Une partie de ces valeurs et de ces vertus se sont transmises aux époques médiévales et modernes. À la fin de l’Antiquité, les chrétiens se sont volontiers représentés en miles christi, soldats du Christ, exaltant les valeurs de dévouement, de piété et de sacrifice. Avec la Renaissance et l’humanisme, c’est plus la lecture aristocratique des vertus de l’armée romaine qui est mise au service des armées modernes. Ainsi, en se saisissant des multiples réécritures que les Romains avaient faites de leur passé, les lettrés européens se créèrent un imaginaire antique, en particulier à travers les lectures de Plutarque, de César et de Tacite, constituant un fond d’exemples de vertus et de valeurs pour leur propre expérience militaire, exaltant peut-être plus la république que l’empire. Machiavel relit Tite-Live et veut y retrouver un idéal militaire, Don Sancho de Londoño veut restaurer la discipline antique et Juste Lipse imagine des soldats professionnels véritables stoïciens en armes, des idées qui se retrouvent chez Nassau, Gustave-Adolphe ou Turenne. Le modèle romain accompagne ce que l’on a pu appeler l’entrée dans les sociétés de discipline.
Mais si la bibliothèque de Brienne était remplie de classiques où puisèrent nombre de futurs officiers, dont le jeune Napoléon, entre Romains et modernes l’écart s’était creusé : l’horizon chrétien s’était imposé et le cadre civique s’était effacé. Les soldats citoyens étaient le cœur des armées antiques, les officiers celui des armées modernes. Le sens des mots avait changé : l’honneur de la Légion d’honneur de l’Empire napoléonien hérite plus des sentiments des aristocraties médiévales et modernes qu’il ne recouvre le domaine d’honos.
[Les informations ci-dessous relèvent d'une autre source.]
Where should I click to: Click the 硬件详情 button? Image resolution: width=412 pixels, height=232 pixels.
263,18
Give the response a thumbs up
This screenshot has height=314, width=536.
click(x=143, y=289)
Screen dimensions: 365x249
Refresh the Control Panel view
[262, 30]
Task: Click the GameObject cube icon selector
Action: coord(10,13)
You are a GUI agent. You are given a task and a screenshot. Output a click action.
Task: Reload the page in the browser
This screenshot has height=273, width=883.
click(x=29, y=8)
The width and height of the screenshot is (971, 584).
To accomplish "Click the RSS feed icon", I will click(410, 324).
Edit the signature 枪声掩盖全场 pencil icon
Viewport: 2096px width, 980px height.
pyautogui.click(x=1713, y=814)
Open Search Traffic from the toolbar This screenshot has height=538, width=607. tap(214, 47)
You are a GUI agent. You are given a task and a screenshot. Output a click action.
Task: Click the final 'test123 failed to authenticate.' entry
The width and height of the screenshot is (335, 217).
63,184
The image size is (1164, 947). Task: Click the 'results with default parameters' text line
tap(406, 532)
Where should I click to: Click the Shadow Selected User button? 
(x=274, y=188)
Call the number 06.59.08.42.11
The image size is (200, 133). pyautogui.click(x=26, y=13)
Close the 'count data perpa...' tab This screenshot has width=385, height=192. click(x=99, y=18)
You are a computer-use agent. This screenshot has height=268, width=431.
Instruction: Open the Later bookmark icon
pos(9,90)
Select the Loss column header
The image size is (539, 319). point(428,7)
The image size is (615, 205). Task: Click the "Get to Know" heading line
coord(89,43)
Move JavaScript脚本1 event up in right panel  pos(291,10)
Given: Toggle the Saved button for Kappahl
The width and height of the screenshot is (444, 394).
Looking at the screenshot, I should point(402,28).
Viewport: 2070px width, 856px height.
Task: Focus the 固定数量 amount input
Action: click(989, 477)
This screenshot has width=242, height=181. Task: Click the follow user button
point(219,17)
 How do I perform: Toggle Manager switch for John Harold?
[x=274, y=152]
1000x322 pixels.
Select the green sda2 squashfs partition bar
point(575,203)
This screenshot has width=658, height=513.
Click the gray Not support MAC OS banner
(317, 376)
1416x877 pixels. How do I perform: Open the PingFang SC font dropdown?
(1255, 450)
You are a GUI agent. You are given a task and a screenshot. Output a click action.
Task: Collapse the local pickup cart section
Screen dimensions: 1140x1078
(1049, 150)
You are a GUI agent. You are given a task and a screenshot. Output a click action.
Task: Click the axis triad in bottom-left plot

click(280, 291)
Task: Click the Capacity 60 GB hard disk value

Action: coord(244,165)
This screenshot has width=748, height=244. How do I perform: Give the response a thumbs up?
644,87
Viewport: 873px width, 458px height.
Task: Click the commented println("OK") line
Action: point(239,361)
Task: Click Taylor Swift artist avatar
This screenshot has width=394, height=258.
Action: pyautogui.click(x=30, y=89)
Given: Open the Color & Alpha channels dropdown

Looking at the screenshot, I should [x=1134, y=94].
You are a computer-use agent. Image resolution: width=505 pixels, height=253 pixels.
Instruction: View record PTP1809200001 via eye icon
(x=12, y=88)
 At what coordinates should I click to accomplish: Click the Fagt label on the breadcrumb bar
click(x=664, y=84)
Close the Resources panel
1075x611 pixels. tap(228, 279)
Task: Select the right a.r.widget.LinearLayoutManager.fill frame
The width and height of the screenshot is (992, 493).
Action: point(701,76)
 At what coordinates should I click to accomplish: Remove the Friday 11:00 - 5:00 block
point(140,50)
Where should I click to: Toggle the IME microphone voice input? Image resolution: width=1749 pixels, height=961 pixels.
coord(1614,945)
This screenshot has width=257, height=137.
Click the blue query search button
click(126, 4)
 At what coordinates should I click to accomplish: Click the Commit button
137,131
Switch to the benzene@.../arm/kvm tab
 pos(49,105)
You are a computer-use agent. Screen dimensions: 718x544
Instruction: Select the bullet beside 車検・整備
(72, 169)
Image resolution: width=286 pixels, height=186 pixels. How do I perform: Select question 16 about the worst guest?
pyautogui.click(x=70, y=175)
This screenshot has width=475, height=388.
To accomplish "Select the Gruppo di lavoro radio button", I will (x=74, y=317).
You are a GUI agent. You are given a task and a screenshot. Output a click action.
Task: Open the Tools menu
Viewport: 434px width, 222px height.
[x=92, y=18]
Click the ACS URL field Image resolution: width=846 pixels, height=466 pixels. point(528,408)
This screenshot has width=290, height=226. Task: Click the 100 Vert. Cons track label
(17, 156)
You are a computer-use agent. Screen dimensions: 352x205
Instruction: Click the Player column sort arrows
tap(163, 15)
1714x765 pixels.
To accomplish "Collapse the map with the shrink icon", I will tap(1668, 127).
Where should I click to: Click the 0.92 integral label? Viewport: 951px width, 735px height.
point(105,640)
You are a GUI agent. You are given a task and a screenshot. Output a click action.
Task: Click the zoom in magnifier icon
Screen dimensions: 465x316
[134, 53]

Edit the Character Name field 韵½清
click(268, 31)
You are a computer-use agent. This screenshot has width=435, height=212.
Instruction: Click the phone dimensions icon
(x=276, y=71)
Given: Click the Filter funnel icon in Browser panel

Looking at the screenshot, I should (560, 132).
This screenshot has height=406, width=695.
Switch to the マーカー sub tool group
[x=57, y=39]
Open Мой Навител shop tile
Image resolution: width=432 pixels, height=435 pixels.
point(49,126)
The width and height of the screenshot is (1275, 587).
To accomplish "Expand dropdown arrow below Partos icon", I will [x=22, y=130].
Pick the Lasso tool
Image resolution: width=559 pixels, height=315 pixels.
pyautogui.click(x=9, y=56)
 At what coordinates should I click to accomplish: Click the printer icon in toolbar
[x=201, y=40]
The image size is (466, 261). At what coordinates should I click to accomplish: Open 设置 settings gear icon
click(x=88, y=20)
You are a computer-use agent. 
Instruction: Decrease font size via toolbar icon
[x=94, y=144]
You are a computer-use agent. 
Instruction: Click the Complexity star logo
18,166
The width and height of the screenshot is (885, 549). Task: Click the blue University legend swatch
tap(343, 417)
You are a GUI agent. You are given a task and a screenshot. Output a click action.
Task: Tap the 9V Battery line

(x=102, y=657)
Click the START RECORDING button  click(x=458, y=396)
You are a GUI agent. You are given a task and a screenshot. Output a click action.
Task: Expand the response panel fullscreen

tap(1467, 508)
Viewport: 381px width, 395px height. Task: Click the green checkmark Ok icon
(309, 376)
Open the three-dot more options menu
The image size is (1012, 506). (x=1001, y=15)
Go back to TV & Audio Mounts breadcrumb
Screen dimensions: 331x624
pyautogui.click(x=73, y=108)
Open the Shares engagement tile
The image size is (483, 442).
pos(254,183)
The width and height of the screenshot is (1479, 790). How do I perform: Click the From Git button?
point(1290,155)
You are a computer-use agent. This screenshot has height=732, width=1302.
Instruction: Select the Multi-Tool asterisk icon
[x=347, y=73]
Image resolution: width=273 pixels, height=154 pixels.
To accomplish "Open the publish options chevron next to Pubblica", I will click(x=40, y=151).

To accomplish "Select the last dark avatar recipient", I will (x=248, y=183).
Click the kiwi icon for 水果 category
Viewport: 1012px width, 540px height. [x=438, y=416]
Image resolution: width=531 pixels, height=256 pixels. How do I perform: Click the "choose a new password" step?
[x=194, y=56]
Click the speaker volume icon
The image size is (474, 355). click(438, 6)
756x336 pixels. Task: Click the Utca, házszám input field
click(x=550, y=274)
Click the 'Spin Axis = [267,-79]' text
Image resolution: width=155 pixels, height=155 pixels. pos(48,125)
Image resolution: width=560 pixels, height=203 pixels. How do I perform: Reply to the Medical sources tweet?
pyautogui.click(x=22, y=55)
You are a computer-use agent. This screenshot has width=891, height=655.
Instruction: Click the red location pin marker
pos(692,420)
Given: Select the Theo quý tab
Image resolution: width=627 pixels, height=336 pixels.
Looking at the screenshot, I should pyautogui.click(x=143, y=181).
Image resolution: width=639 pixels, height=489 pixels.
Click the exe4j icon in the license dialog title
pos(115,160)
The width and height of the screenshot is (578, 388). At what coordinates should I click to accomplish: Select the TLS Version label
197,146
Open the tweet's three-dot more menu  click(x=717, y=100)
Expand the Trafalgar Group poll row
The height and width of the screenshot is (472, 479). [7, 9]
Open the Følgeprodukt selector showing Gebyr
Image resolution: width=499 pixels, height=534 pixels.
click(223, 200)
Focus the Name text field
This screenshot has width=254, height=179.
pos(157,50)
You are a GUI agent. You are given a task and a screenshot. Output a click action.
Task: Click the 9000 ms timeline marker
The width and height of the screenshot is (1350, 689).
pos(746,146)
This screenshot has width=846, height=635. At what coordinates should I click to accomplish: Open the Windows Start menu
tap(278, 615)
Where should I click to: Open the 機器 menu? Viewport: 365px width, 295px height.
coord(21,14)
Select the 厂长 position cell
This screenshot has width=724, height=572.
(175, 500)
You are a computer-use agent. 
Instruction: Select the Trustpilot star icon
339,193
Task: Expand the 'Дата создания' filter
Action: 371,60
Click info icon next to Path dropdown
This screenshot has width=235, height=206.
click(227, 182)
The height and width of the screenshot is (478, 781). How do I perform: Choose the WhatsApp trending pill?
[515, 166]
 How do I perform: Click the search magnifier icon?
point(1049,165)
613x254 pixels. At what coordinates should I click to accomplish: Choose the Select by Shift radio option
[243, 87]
1 M. Engerbeaud, Rome devant la défaite (753-264 av. J.-C.), Paris, Les Belles Lettres/ministère des Armées, 2017, et Les Premières Guerres de Rome (753-290 av. J.-C.), Paris, Les Belles Lettres, 2020.
2 M. Jacotot, Question d’honneur. Les notions d’honos , honestum et honestas dans la République romaine antique, École française de Rome, 2013.
3 M. Engerbeaud, Rome devant la défaite, op. cit., p. 203.
4 Cl. Nicolet, Le Métier de citoyen dans la Rome républicaine, Paris, Gallimard, 1988, p. 128, cité par F. Cadiou, L’Armée imaginaire. Les soldats prolétaires dans les légions romaines au dernier siècle de la République, Paris, Les Belles Lettres, 2018, p. 409.
5 Appien, Ciu. 4, 98 cité par F. Cadiou, op. cit., p. 264.
6 César, Guerre civile, III 59, 2-3.